→ MATERIAL TO PROCESS
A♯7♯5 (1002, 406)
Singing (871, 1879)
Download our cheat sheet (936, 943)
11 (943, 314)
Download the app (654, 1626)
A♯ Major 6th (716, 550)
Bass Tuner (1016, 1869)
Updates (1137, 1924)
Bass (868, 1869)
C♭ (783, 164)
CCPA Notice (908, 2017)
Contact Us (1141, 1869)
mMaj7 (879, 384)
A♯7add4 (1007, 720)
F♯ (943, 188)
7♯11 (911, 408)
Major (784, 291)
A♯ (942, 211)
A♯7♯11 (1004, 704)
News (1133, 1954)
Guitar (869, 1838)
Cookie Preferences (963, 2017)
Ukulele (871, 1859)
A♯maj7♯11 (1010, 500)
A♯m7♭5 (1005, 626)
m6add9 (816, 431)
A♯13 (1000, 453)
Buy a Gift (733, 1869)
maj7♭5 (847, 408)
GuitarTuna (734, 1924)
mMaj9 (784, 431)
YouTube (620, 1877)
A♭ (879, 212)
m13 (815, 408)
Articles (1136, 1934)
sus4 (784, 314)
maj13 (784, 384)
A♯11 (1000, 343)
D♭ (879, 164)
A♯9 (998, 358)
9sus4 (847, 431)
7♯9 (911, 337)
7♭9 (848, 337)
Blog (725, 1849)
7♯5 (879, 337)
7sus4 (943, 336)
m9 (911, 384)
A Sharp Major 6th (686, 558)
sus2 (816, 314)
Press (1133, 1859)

→ AIM OF THE TASK
Word for word, restate the lines of the data above that fall between the line holding "Contact Us (1141, 1869)" and the line holding "A♯m7♭5 (1005, 626)", inclusive, and no other lines.

→ YOUR SOLUTION
Contact Us (1141, 1869)
mMaj7 (879, 384)
A♯7add4 (1007, 720)
F♯ (943, 188)
7♯11 (911, 408)
Major (784, 291)
A♯ (942, 211)
A♯7♯11 (1004, 704)
News (1133, 1954)
Guitar (869, 1838)
Cookie Preferences (963, 2017)
Ukulele (871, 1859)
A♯maj7♯11 (1010, 500)
A♯m7♭5 (1005, 626)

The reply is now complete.